I went to a neighborhood grocery store an hour or two after the San Francisco Bay Area announced shelter-in-place. The store was teeming with people, and I was sixth in line for the butcher. While I didn’t get the ground beef I wanted, I still bought two pounds of a different kind, as much as I would normally buy. Everyone else was filling their freezers with meat.
I picked up a few more items and got in line. With the extraordinary crowding and all registers open, I had to wait for only about 10 minutes.
The cashier was visibly tired, but courteous as usual. In the Soviet Union, however, employees of the state-run stores were purveyors of scarce goods. They routinely held back merchandise for family and friends, perhaps sold certain items above government price, and generally acted like our betters, getting haughty or obscene with customers.
Americans under threat of viruses endure none of that. In my neighborhood store, customers seemed amused by this new reality, wondering out loud if they were allowing proper social distance. They were not. I wanted to mention they should probably ditch their reusable bags, but I figured it would be a lame reason to start a riot in a food line. It’s not like I was fighting for the last sausage because otherwise my children would go hungry for God knows how long, as I would have been in the Soviet Union.

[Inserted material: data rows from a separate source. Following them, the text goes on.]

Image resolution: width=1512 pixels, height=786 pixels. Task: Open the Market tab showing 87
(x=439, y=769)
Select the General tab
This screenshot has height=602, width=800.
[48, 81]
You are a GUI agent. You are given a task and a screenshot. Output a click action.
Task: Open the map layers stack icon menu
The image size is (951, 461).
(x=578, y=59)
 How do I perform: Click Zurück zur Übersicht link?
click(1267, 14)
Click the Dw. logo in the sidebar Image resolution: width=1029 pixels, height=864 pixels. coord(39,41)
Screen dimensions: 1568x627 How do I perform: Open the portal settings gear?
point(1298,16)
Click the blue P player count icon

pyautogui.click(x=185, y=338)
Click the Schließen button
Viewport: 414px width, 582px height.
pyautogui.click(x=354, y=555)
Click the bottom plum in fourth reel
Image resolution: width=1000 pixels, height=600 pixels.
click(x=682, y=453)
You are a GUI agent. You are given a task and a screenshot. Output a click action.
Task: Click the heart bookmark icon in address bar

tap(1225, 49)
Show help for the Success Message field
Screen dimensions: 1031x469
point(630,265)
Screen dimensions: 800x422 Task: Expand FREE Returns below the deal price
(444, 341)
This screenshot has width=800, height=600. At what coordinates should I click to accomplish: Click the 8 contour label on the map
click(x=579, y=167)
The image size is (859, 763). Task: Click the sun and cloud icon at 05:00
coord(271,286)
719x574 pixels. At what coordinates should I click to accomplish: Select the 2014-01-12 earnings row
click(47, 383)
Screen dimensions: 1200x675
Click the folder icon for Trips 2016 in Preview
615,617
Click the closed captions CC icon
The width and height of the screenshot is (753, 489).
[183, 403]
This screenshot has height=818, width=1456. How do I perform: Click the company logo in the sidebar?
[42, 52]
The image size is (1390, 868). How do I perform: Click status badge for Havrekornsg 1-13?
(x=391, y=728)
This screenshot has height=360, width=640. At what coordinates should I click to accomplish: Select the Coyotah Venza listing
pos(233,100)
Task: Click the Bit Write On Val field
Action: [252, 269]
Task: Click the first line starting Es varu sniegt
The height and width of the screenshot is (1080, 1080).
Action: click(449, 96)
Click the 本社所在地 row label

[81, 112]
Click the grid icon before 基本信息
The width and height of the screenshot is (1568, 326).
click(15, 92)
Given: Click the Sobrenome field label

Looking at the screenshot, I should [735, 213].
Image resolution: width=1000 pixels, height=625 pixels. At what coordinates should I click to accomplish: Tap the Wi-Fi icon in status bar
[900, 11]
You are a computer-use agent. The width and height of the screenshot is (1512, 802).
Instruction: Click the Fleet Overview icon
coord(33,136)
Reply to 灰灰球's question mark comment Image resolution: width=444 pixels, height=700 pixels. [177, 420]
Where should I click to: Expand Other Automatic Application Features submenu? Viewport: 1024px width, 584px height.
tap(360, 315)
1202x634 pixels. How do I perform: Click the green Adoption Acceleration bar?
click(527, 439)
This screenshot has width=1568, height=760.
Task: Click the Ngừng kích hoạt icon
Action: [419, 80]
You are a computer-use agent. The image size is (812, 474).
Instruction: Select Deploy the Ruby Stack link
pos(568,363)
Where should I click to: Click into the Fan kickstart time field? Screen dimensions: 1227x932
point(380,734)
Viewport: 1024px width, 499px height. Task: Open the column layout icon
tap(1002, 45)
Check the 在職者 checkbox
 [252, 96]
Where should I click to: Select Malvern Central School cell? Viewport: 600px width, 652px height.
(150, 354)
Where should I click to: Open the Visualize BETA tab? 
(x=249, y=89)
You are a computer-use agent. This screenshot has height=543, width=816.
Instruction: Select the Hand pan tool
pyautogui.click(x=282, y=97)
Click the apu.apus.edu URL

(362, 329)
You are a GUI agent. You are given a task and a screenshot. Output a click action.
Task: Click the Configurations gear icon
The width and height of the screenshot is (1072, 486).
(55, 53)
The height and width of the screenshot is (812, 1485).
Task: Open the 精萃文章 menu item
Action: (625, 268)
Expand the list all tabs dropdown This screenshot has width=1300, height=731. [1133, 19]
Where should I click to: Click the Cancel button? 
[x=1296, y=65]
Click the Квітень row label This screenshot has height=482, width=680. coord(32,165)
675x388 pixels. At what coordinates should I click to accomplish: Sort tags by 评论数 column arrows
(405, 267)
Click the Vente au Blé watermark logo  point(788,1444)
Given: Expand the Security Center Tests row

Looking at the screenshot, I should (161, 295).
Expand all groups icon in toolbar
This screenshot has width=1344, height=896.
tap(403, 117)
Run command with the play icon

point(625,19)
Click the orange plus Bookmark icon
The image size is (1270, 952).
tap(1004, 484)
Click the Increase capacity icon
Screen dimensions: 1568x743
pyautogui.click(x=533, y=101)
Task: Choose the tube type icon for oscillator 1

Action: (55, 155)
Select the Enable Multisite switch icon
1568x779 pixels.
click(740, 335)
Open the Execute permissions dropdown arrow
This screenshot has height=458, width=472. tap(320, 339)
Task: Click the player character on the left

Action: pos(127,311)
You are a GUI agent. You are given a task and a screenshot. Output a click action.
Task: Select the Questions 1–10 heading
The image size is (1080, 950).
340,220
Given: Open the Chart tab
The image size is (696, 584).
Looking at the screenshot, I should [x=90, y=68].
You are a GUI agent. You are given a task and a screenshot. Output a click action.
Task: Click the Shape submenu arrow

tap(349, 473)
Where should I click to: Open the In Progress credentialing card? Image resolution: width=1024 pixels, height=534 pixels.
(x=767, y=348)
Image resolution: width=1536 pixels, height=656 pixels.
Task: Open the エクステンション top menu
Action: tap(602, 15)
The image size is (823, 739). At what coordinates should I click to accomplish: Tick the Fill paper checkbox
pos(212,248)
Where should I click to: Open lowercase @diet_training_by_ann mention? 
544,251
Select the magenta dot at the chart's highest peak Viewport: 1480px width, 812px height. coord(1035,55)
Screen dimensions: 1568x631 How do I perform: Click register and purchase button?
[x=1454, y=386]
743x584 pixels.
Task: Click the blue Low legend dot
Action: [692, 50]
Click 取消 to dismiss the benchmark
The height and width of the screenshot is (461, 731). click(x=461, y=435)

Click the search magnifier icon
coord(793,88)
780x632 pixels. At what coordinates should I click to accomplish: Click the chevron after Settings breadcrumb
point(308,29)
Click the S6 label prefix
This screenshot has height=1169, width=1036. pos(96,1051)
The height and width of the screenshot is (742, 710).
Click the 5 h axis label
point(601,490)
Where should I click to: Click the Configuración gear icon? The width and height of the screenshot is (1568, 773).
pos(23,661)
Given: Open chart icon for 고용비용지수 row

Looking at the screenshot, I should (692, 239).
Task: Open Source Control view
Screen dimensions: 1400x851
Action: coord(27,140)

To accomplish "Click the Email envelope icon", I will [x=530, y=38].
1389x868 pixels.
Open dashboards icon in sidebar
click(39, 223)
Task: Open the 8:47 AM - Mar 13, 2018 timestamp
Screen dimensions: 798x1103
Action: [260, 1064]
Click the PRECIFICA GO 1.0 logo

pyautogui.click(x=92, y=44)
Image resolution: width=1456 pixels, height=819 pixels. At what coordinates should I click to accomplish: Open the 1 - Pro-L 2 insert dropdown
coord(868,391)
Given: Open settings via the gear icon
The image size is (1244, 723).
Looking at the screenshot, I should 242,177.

Thanks to Capitalism, Shelves Will Soon Be Full Again
There is hardly a sign of food insecurity in your average American grocery store under quarantine, only panic. People are getting grabby not because external reality is shaping their actions, but because they feel a certain way. Some people panic and fill their freezers with ground beef. Others keep calm and take little.
Yet even those who panic know there is plenty of food out there. We merely have a distribution hiccup due to a temporary spike in demand. Although most stores resupply overnight, hoarding resumes in the morning.
For most Americans, it means changes in routine and some inconveniences, but no hunger. One woman on my NextDoor page wondered about the length of the lines at Safeway. Another asked how bad crowd sizes were at Trader Joe’s in the morning because she be bringing her baby, making aisle navigation more difficult. If these people needed food or toilet paper badly, they’d drive to the supermarket at 7 a.m.
In other words, even when operating under stress, people in modern capitalist societies recognize the problem of distribution is not existential. That’s very much unlike living under socialism. If those consumers don’t get a spot, the item will run out. They grab what they can when they can.
Fortunately, modern capitalist refrigerators, even the chic metallic ones, have limited freezer capacity. No pantry can hold all toilet paper in the world. At some point, hoarders will get hoarded out, and goods will return to the shelves.
There’s just no point in creating a cumbersome bureaucracy to correct toilet paper distribution if the problem will sort itself out shortly. In fact, even if we set out to create that Strategic Toilet Paper Reserve, the market would correct the supply chains before the government could even hold a single meeting to establish the agency.